Question

2 point charges 2nc and -2nc are placed 0.1m apart. find the resultant electric intensity at a point at distance 0.1m from each charge.

Answer 1

Given:

2 point charges 2nc and -2nc are placed 0.1m apart.

To Find:

The resultant electric intensity at a point at distance 0.1m from each charge.

Solution:

Let A and B be the points where, 2nC and -2nC are kept.

Let C and D be points at 0.1 m distance away from this dipole.

Let C be close to A and D be close to B.

Electric field at C =

• Electric field due to 2nC + Electric field due to -2nC.
• Electric field at C = $\frac{1}{4\pi\epsilon_0}$ Q/R² = $\frac{1}{4\pi\epsilon_0}$2 x $10^{-9}$ / (0.1)² + $\frac{1}{4\pi\epsilon_0}$ -2 x $10^{-9}$/(0.2)²

• Electric field at C = 9x$10^{9}$ x 2 x $10^{-9}$/ (0.1)² +  9x$10^{9}$ x -2 x $10^{-9}$/ (0.2)²
• Electric field at C = 100 x 18 - 25x18 = 1350N/C

Electric field at D =

• Electric field due to 2nC + Electric field due to -2nC.

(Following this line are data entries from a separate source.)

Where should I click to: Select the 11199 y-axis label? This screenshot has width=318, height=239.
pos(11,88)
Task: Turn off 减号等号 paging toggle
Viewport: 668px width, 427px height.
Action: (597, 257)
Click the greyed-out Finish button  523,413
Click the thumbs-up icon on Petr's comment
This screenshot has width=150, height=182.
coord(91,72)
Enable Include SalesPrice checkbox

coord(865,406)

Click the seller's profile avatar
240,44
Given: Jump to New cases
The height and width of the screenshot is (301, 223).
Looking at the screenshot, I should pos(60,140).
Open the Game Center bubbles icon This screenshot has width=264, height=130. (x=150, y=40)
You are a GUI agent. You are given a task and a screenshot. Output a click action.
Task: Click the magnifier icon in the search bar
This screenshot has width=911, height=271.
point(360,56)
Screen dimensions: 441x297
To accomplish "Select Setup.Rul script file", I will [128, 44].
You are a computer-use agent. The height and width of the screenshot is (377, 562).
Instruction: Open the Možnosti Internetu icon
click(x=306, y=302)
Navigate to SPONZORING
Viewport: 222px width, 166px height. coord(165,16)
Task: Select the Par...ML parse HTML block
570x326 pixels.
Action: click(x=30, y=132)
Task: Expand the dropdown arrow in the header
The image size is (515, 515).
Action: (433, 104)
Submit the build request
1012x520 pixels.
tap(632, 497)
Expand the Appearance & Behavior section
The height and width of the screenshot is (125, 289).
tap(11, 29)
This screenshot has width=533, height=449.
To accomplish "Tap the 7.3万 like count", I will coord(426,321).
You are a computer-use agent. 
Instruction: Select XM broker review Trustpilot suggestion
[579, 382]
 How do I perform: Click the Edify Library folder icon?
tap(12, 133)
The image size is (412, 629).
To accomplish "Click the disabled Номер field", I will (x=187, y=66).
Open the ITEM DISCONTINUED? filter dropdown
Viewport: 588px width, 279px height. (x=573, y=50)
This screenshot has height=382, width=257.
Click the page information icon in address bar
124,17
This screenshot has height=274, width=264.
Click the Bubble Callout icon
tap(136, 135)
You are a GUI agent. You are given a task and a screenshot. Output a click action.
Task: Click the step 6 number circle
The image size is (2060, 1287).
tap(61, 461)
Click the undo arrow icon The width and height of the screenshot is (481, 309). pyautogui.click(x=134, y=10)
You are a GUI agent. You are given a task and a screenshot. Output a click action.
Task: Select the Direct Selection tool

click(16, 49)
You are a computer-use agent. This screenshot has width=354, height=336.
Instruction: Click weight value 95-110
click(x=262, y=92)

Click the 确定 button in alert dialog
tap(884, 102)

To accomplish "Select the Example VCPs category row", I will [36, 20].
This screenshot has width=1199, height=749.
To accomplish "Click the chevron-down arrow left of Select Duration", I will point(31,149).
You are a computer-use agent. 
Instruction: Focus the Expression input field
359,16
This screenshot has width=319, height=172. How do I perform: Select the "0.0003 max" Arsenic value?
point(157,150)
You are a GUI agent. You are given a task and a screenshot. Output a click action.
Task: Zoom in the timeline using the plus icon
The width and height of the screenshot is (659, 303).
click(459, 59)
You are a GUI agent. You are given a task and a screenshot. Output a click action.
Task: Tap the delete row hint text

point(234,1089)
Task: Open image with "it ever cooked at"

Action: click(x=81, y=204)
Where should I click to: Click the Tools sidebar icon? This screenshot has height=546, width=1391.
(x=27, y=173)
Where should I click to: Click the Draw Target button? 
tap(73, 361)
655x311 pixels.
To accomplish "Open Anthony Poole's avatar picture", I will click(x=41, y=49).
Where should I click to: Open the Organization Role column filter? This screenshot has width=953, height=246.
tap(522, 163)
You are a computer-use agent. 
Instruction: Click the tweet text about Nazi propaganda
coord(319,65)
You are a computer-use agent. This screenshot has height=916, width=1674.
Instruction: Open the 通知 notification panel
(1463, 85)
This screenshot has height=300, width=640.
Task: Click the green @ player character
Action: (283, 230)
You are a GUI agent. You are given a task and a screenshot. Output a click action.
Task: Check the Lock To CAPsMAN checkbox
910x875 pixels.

• Electric field at D = $\frac{1}{4\pi\epsilon_0}$ Q/R² = $\frac{1}{4\pi\epsilon_0}$2 x $10^{-9}$ / (0.2)² + $\frac{1}{4\pi\epsilon_0}$ -2 x $10^{-9}$/(0.1)²

• Electric field at D = 9x$10^{9}$ x 2 x $10^{-9}$/ (0.2)² +  9x$10^{9}$ x -2 x $10^{-9}$/ (0.1)²

• Electric field at D = 25 x 18 - 100x18 = -1350N/C

The resultant electric intensity at a point at distance 0.1m from each charge is 1350N/C in magnitude, but direction of field is opposite to each other.